A juxtaposition—one that I realize could be a rare gift—is my collaboration with Erika Randall. Since 2022, Erika and I have co-thought a plethora of ideas and made one another’s work stronger, more creative, more professional and more compelling. Some outputs—like our podcast, immersive experiences, college rebrand and more—stuck and have made lasting change. A lot of possibilities found their way to the bin, or (a better take in my view) became flagstones on a walkway to better ideas. The work has been fulfilling, challenging and just so stinkin’ fun.
This isn’t “do this for me” collaboration. It’s a spiraling up of ideation, choreography and production that gets the best out of both of our minds. Alone, we probably would have done some neat things. Collaborating, we’ve blown away our expectations for what we believe is possible.
The tricky bit is finding your collaborators, which seems unfortunately random and reliant on context. I don’t have a good solution to this other than meeting a lot of people (which, full disclosure, is unbelievably daunting for this introvert). But it also requires hope that the person you meet could potentially make you better.
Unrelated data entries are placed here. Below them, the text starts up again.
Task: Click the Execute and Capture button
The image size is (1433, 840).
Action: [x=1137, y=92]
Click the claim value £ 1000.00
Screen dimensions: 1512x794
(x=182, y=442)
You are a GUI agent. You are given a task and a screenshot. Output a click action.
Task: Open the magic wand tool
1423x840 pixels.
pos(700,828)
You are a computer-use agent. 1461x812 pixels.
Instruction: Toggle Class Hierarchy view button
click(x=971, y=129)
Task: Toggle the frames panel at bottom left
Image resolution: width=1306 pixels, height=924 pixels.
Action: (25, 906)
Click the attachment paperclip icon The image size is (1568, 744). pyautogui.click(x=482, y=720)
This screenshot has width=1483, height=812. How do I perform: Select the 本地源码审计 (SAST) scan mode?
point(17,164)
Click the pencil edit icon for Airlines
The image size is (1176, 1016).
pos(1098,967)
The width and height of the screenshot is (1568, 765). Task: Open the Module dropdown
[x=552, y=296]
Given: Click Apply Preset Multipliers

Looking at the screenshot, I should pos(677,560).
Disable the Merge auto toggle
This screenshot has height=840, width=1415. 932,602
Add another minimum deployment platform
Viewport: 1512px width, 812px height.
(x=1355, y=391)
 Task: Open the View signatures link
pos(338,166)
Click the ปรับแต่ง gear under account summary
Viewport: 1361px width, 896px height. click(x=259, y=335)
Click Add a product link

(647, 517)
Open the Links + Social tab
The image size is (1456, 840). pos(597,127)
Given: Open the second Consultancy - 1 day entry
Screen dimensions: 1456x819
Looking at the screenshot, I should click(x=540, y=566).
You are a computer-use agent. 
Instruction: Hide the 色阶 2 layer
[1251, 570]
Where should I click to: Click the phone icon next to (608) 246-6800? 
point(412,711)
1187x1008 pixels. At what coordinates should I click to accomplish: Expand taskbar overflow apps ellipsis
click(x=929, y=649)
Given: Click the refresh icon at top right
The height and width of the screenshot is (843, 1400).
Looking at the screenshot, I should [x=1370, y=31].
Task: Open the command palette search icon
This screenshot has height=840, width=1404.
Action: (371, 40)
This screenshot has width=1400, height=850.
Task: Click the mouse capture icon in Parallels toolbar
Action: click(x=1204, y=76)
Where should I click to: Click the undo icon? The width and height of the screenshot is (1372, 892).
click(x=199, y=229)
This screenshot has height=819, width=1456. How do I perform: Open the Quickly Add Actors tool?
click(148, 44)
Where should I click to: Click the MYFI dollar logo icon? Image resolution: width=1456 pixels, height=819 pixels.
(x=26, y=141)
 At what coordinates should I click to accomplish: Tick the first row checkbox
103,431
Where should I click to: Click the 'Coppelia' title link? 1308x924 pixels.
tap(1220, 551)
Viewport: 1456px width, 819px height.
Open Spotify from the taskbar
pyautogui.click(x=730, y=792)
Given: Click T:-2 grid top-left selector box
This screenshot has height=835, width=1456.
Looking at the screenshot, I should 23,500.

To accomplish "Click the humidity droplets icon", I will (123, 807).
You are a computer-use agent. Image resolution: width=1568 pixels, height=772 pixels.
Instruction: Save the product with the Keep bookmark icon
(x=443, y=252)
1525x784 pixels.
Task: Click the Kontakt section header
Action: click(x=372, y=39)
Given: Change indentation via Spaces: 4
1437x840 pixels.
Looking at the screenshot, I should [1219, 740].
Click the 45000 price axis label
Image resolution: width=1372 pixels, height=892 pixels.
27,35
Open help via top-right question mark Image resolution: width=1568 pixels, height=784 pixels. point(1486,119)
You have to assume the best in that person’s capacities and open yourself to feeling let down. Optimism for what people can achieve might go far toward mending our fitful society. I hope it will.
But this is vulnerable. It’s emotionally hard. And AI lets you taste something close to this collaboration without opening yourself up. But what you miss is the profound opportunity to build better ideas out of a whirlwind of conversation and connection. In my case, I’m fortunate to now be surrounded by people (my partner, my family, my friends) who love leaning into whatever idea spurs my mind, talk me through their thinking and let that compass spin us toward a better tomorrow.
It’s the antithesis of isolation. It might also the best of what it means to be human.